However, I think that a lot of the members of the massive Nightmare Before Christmas cult are mostly enthralled by the movie's images, and that is something to which I can relate. It's a friggin' great-looking movie, with delightful character designs brought to life with marvelously organic stop-motion animation. While I tend to zone out half-way through the movie (which I rewatch more than I would if I didn't have a kid), it's impossible to be a total Nightmare Scrooge because of its style, visuals, and technique.
While Emily Zemler's new book Tim Burton's Nightmare Before Christmas: Beyond Halloween Town obviously can't convey the technique, it abounds with style and visuals and should scratch the itch for anyone like me who enjoys taking in the look of the film but doesn't really need to spend the full eighty minutes with it.
For the many who do need that, this book will be even more appealing as it relates the tale of how the phenomenon started as a series of Burton's poems before Caroline Thompson developed them into a script and Danny Elfman developed it into a musical and the finished product developed a cult which then developed into the holiday-mega-merchandizing bonanza it is today.

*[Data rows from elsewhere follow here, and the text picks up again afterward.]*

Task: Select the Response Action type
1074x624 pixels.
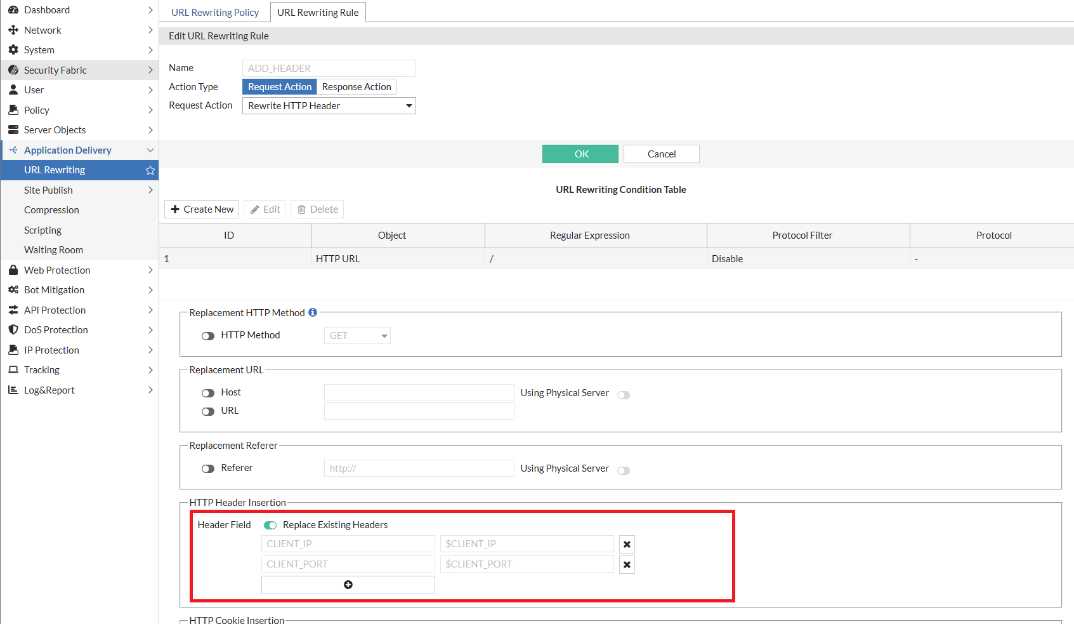Action: pyautogui.click(x=357, y=87)
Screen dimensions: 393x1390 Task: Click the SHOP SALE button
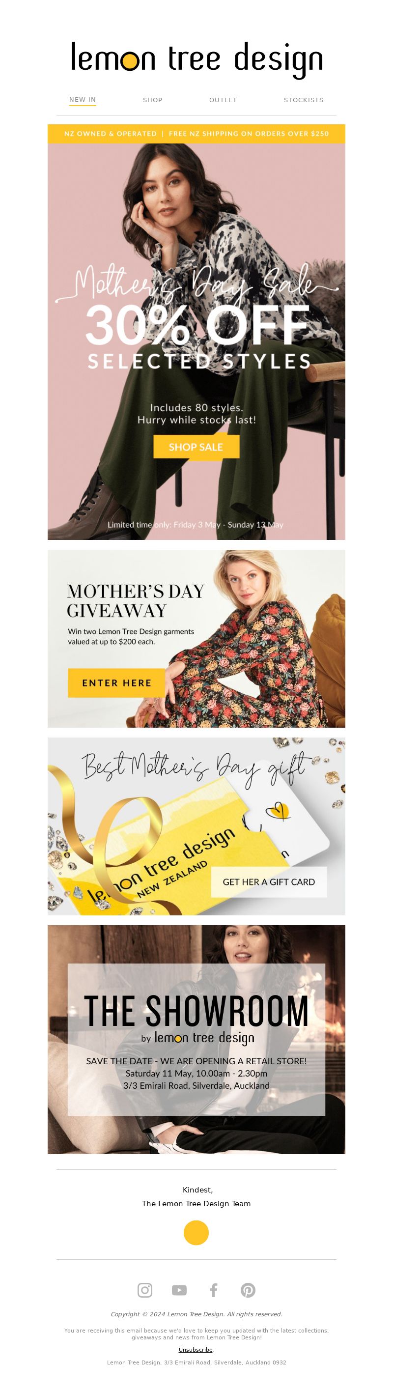pos(196,447)
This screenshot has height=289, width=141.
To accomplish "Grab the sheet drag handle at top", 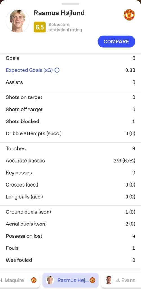I will 70,4.
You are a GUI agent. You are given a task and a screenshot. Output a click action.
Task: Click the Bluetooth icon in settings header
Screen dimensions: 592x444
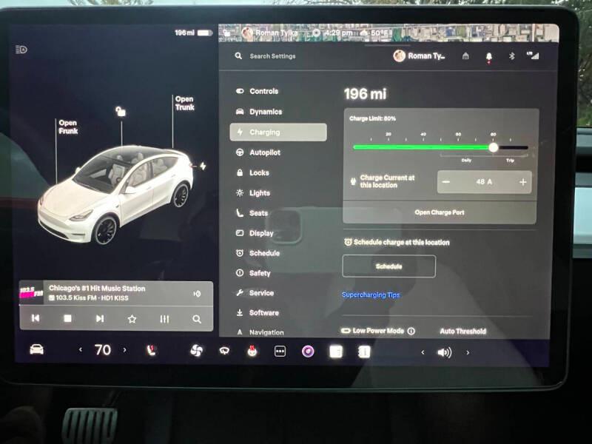(511, 56)
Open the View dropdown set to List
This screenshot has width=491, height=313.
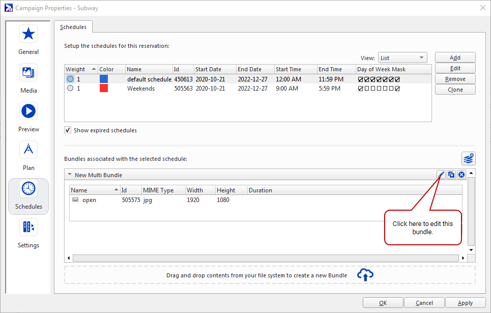(x=402, y=58)
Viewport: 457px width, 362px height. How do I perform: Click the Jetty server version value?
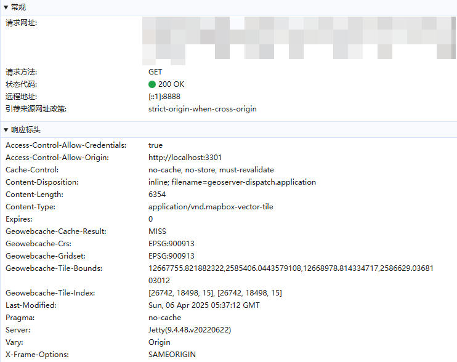pos(190,330)
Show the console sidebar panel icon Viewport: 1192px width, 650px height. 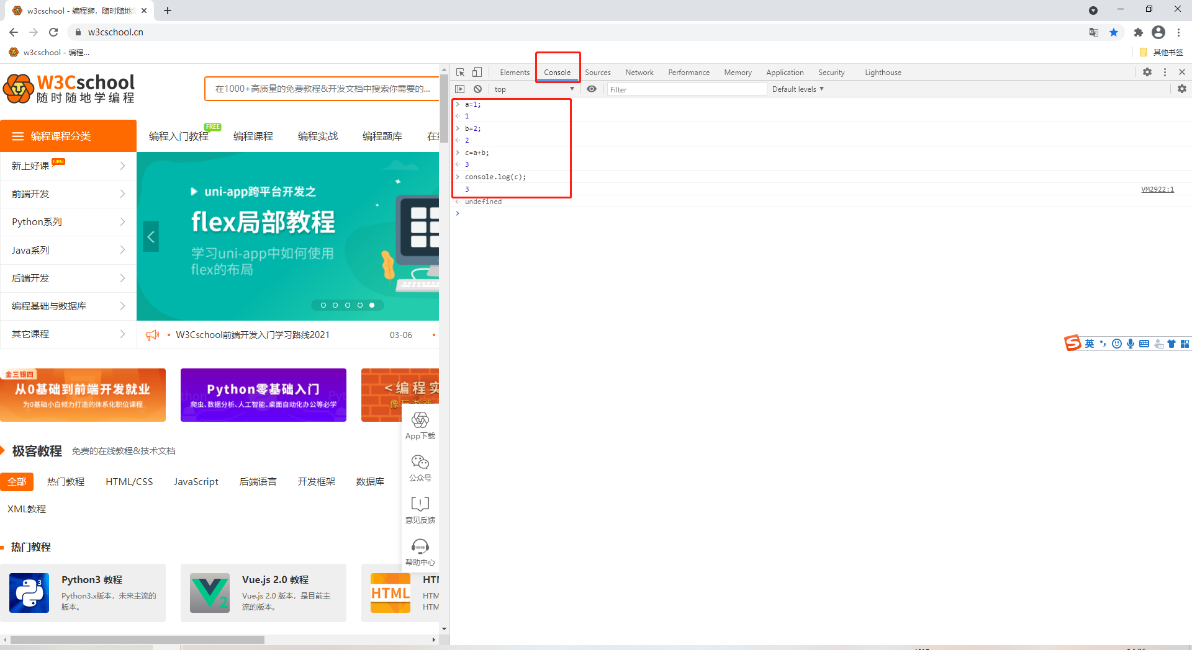(x=460, y=89)
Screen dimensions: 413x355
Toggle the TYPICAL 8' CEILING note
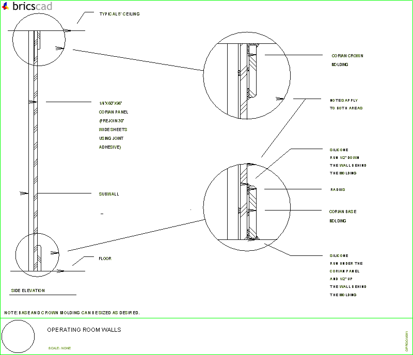pyautogui.click(x=118, y=14)
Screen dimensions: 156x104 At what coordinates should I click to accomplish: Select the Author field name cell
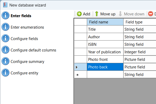tap(105, 37)
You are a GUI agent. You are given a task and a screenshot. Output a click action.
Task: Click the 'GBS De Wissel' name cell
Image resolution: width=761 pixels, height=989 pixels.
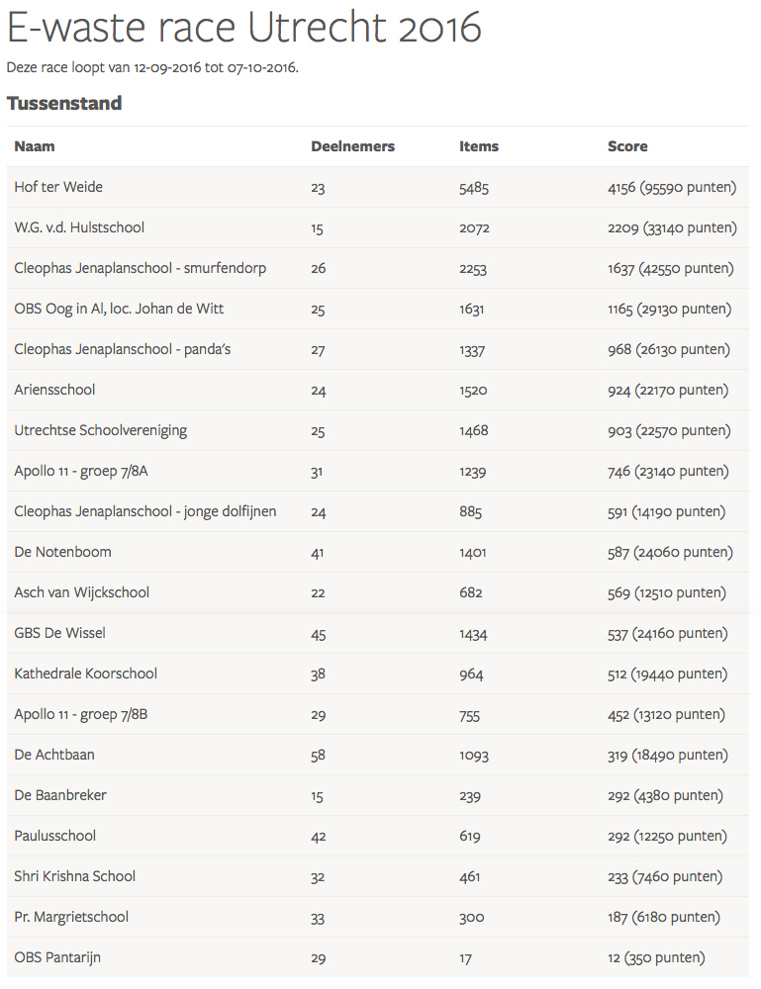tap(59, 633)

Because there are only 150 pages of content in this book, and text isn't its raison dĂȘtre, I'd hesitate to call Zemler's book the definitive story of the making of Nightmare Before Christmas, but with its captivating images of concept art, behind the scenes puppetry, fan contributions, and merch that do, in their own way, tell the real story behind this film's deathless popularity, one could reasonably argue that Beyond Halloween Town is the definitive Nightmare book after all.